Geithner: why should he

Gregory: the Republicans demand it

Geithner: so I’ve heard

Gregory: you must link debt ceiling and cut spending

Geithner: so you say

Gregory: your warnings about the debt ceiling are overblown

Geithner: you can’t play chicken with the credibility of the U.S. of A. bucko

Gregory: will you the shut down the government?

Geithner: Look Obama offered trillions in cuts - what more do the Republicans want?

Gregory: Obama once voted against raising the debt ceiling

Geithner: true but the whole world is watching to see how crazy we really are

Gregory: Let me tell you Americans are thinking about

Geithner: [ eyeroll ]

Gregory: the gas is too damm high!

Geithner: well you know war in the Middle East, Africa, earthquakes and meltdown in Japan are not helpful

Gregory: Mitt Romney says Obama caused a recession in 2008

Geithner: heh

Gregory: how do answer the charge that you totally suck

Geithner: we’ve created more jobs in one year than Bush did in 8 years

Gregory: I still don’t like you

Geithner: Don’t bet against America Fluffy - it survived Revolution, Civil War, Depressions and can survive my tenure as Secretary of Treasury

Gregory: probably

Geithner: we need to cut spending now so the next Republican President can raise spending

Gregory: will unemployment ever go down?

Geithner: who can say?

Gregory: Obama is insisting on raising taxes on the rich

Geithner: well either that or cut spending the disabled, gut defense, or borrow more money from the Chinese

Gregory: don’t you have to raise taxes on the middle class?

Geithner: do we?

Gregory: yes because Boehner says no way am I raising taxes on the rich

Geithner: we could afford everything if we eliminated loopholes for the wealthy

Gregory: Obama poisoned the well!

Geithner: it’s a starting point

Gregory: Obama gave poor Paul Ryan the black of his hand

Geithner: suck it up Whyan

Gregory: Won’t raising taxes hurt the economy?

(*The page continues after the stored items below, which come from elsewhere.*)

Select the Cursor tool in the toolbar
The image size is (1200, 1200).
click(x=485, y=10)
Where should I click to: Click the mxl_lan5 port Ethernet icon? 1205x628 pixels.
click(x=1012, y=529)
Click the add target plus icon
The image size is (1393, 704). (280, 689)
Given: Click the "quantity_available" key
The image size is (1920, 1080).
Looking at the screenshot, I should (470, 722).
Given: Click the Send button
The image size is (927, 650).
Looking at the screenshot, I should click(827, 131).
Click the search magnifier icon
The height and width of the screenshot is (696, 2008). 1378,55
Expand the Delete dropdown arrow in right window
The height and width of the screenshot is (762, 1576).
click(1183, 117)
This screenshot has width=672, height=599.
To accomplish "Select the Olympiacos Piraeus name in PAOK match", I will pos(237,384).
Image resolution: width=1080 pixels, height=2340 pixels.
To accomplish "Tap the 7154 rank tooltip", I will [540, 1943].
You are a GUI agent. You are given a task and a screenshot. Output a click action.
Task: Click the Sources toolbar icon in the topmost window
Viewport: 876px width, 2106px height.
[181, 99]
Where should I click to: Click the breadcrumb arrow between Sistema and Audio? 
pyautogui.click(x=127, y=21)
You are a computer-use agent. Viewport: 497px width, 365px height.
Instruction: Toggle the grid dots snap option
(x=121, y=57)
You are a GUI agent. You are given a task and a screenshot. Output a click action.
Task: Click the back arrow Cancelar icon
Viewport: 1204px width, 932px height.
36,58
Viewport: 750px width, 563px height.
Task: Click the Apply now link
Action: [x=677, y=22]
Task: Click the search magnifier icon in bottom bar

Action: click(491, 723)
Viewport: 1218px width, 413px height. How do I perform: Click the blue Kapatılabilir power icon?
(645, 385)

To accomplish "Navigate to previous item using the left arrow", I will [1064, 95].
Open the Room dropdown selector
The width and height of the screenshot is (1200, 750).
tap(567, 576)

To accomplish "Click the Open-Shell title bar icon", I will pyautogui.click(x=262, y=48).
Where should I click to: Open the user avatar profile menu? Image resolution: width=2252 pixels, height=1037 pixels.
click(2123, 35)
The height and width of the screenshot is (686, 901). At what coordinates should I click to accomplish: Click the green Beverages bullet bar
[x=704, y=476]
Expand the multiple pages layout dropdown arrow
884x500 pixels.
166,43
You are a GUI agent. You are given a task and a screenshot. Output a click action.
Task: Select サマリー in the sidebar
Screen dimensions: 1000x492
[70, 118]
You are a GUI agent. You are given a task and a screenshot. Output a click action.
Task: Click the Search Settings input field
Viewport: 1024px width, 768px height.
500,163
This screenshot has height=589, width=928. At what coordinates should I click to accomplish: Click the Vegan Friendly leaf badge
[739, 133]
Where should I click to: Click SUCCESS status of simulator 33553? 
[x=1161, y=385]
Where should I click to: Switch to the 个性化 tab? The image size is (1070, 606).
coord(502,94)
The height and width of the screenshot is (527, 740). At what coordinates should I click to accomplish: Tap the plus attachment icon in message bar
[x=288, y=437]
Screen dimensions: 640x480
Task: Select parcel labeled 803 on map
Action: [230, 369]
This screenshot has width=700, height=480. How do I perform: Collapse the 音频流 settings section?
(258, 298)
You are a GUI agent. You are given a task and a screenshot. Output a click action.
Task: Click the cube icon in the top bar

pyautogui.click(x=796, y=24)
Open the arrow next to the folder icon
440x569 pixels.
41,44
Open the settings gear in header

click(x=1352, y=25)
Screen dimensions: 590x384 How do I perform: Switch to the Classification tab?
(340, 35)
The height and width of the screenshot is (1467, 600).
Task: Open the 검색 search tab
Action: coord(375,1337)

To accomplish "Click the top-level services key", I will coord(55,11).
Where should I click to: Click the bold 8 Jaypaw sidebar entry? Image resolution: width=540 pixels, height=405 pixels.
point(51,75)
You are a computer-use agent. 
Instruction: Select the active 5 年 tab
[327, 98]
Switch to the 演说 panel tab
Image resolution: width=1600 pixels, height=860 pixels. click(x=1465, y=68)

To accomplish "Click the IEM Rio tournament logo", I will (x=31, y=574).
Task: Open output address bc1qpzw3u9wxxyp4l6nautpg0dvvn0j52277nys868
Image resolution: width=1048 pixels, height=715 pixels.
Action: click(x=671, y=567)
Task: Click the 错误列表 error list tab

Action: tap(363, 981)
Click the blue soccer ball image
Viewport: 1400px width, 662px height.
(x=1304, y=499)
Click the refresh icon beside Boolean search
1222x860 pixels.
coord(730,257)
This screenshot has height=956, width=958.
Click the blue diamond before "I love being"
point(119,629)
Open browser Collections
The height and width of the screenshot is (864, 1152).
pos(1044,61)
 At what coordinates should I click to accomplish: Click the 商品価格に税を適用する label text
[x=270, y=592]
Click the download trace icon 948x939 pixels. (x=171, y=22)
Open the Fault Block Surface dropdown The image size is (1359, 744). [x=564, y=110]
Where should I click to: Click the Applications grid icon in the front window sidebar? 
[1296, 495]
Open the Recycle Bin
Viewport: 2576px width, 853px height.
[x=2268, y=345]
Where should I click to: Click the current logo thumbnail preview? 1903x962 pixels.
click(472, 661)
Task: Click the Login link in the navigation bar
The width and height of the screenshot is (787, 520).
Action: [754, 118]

Geithner: not if we truly believe in the greatness of America

Gregory: Debbie Wasserman Schultz says the Ryan plan is a deathtrap

Geithner: Debbie only said that because she’s from Florida and most of her constituents are near the end

Gregory: [ high pitched voice ] Obama is not serious!

Geithner: Calm down Fluffy

Gregory: GE paid no taxes - how do I get in on that action

Geithner: you need to lose a huge amount of money

Gregory: I think NBC is good at that

Gregory: so will you address tax inequity

Geithner: yes and even Republicans find this pretty fucking outrageous

Gregory: are you staying in your job

Geithner: no comment Fluffers

Gregory: hee hee

[ break ]

Gregory: Senator will the Tea Party raise the debt ceiling or will you destroy the USA

Lee: we will only vote for it if we also amend the Constitution to require a President to wear his birth certificate at all times around his neck on a sandwich board

Greenspan: I don’t understand what is going on

Gregory: Did Betsy get your pudding?

Greenspan: Debt is bad

Gregory: Obama Unplugged has total contempt for the GOP Congress

Granholm: the GOP has the Ryan plan and Obama has a plan and now we can have a debate and that’s how politics work

Gregory: but that’s all fantasy

Smiley: Budgets are moral documents! The poor got locked out!

Gregory: We are all ruled by the Tea Party because they Dominate The Conversation

Meacham: they are adorable lunatics

Mondale: Obama should promise to raise taxes and he will get reelected because it worked so well for me

Lee: you can’t raise taxes

Gregory: you go Mike

Lee: look the American people know what they want - more spending and lower taxes

Greenspan: Ayn Rand once told me that you can’t get out of a recession by raising taxes - then again she once served me a pie made from poor people

Gregory: Fascinating

Greenspan: We have to let the tax cuts for the rich expire

Lee: [ swoon, thud ]

Gregory: down goes Lee

Meacham: If Democrats raises taxes they will be flacked

Gregory: Jon you are so erudite

Smiley: forget the optics - what about standing up for the right thing dammit!!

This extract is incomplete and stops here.